Quand on demande à la population de nommer les causes du travail au noir dans le secteur de la construction, le tiers des sondés montrent du doigt le coût élevé des impôts et des taxes au Québec. La facilité pour les personnes malhonnêtes à infiltrer cette industrie est également citée par le quart des répondants parmi les causes. «Le travail au noir, c'est une teigne pour l'économie, ça tue l'économie», a dénoncé Yves Ouellet, directeur général de la FTQ-Construction. Le syndicat affirme que le problème vient principalement des entrepreneurs et non des travailleurs, qui perdent beaucoup au change, selon lui.

Intimidation fréquente

Autre sujet chaud, l'intimidation serait encore fréquente dans l'industrie de la construction. C'est du moins ce que pensent 46 % des employeurs et 36 % des travailleurs sondés. En fait, plus du cinquième des répondants travaillant dans le milieu ont dit en avoir été victimes eux-mêmes. «On entend souvent: "Tu rentres au noir sinon je te câlisse dehors." Ça, c'est l'intimidation numéro un qui se fait en ce moment», dénonce Yves Ouellet.

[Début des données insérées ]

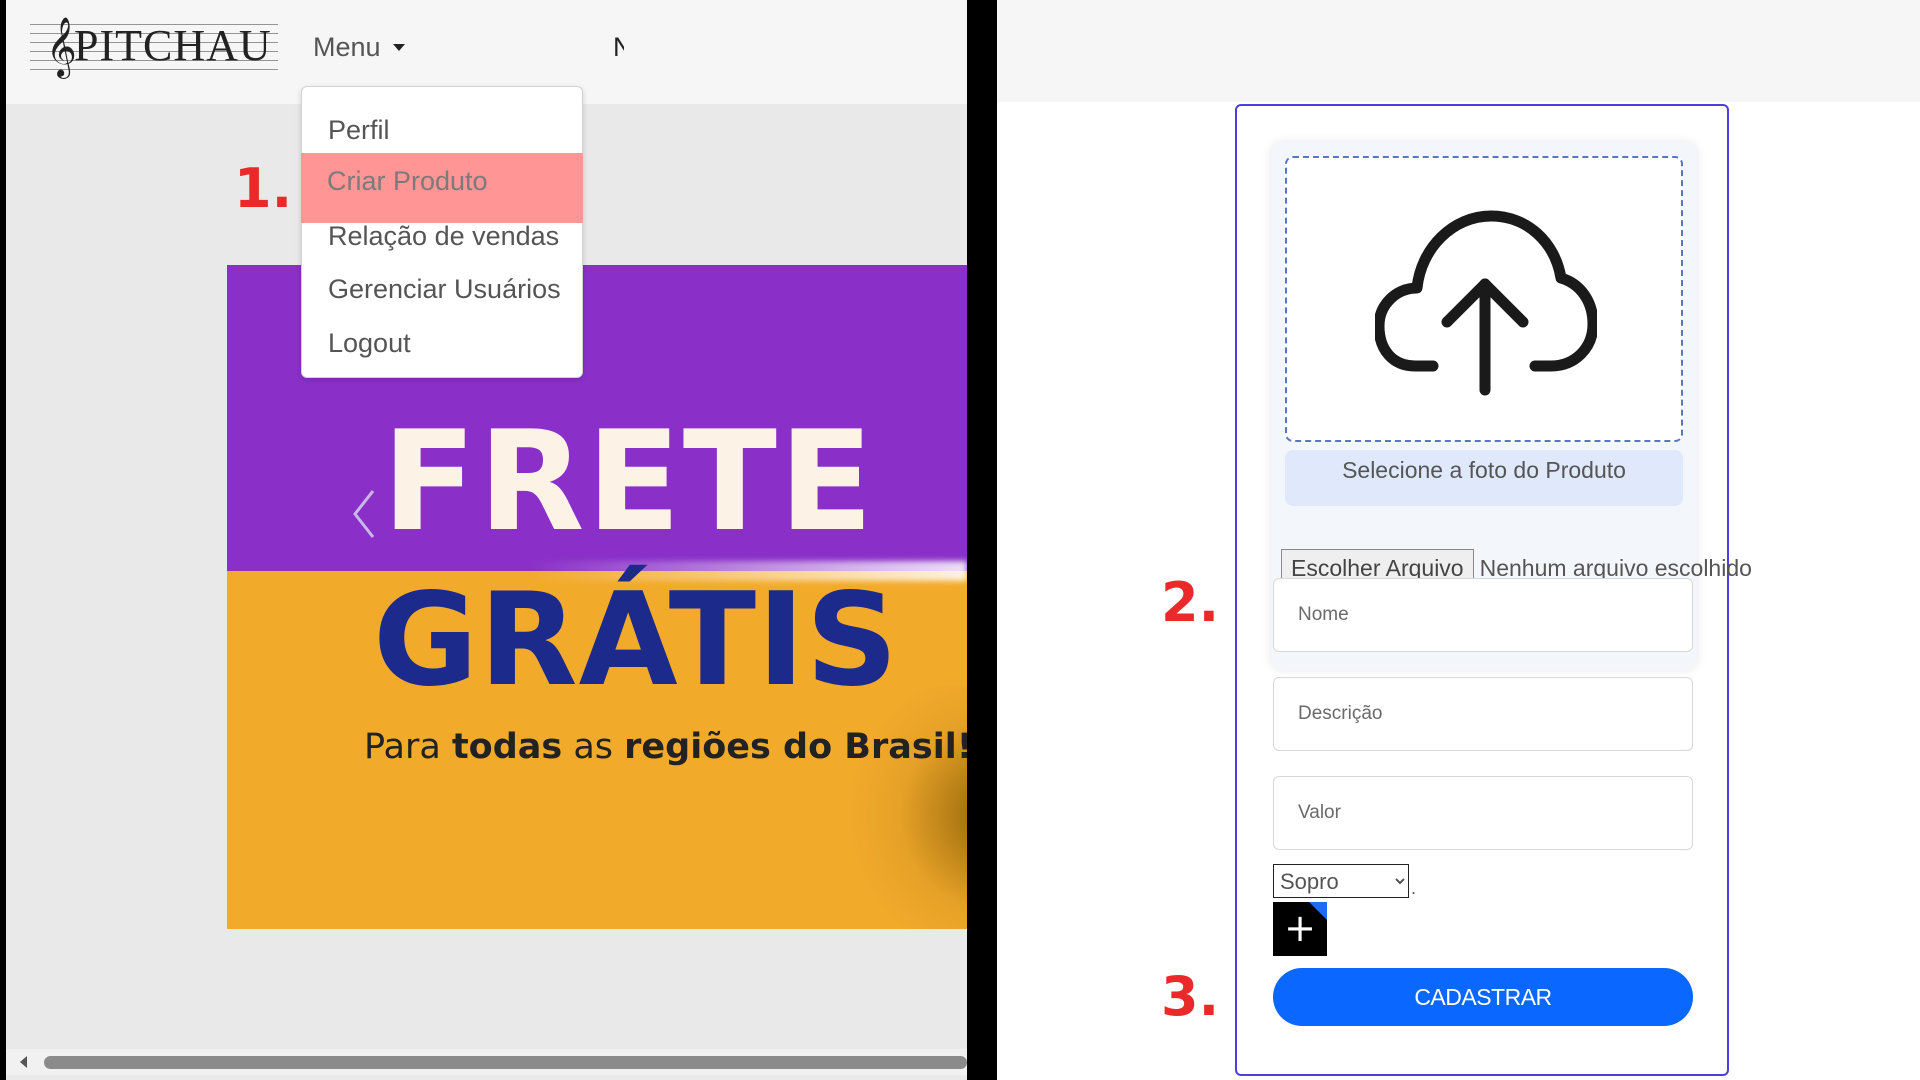 This screenshot has width=1920, height=1080. I want to click on nav-item-partial: N, so click(618, 48).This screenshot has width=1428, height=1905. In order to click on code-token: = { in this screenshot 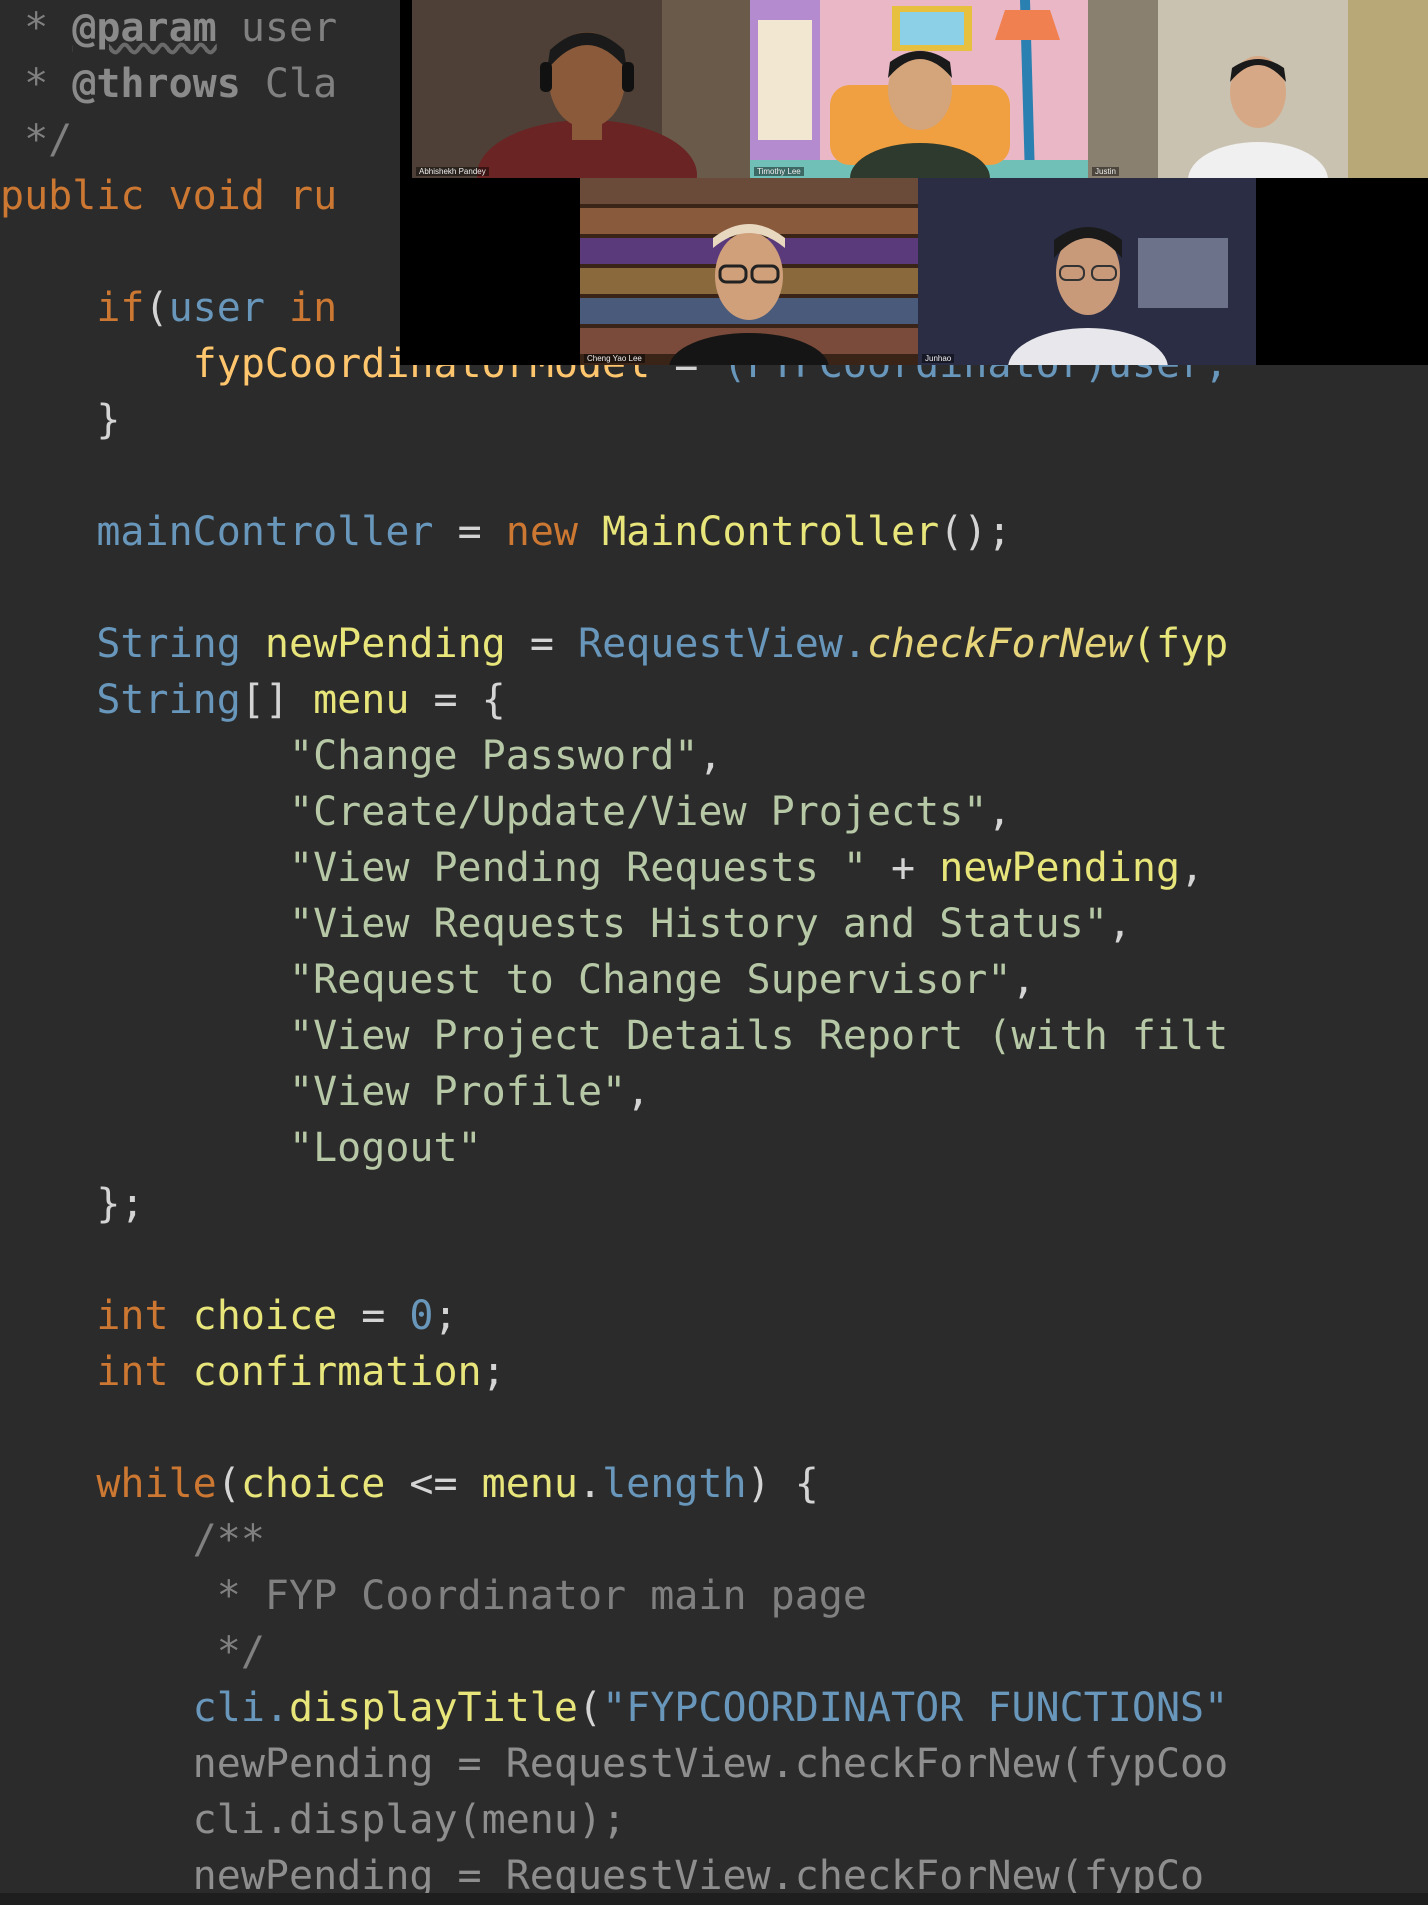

Très peu de victimes d'intimidation ont toutefois osé porter plainte: soit à peine une sur dix. La moitié d'entre elles ont affirmé ne pas avoir dénoncé la situation par crainte de représailles. Le tiers a aussi dit ne pas avoir confiance dans le processus de recours. Le coup de sonde permet de constater au passage que l'intimidation a incité 19 % des employeurs à renoncer à travailler dans cette situation problématique. «Les travailleurs de la construction sont comme les autres, ils ont des factures qui rentrent le jeudi», a souligné Yves Ouellet.

Une image entachée

Les scandales ayant éclaboussé le secteur de la construction ont nui à la perception que les travailleurs et employeurs ont de leur propre industrie. En comparant les résultats de ce sondage à ceux d'un autre similaire réalisé en 2011, on constate que la perception des travailleurs et employeurs s'est dégradée ces dernières années. Sans surprise, quand on demande aux sondés d'expliquer leur manque de fierté, la corruption et la collusion arrivent en tête de liste. Parmi les autres sources d'irritation, les répondants citent la «présence trop forte des syndicats» et l'image véhiculée par les médias et la commission Charbonneau.

- Avec William Leclerc

Méthodologie

Pour évaluer les perceptions des membres de l'industrie, Léger a sondé, grâce aux listes fournies par la CCQ, 1256 travailleurs et 721 employeurs, du 17 au 20 janvier 2014. Quant aux perceptions de la population québécoise, Léger a mené un sondage sur l'internet du 14 au 19 février 2014 auprès de 1001 personnes âgées de 18 ans et plus, provenant de toutes les régions du Québec.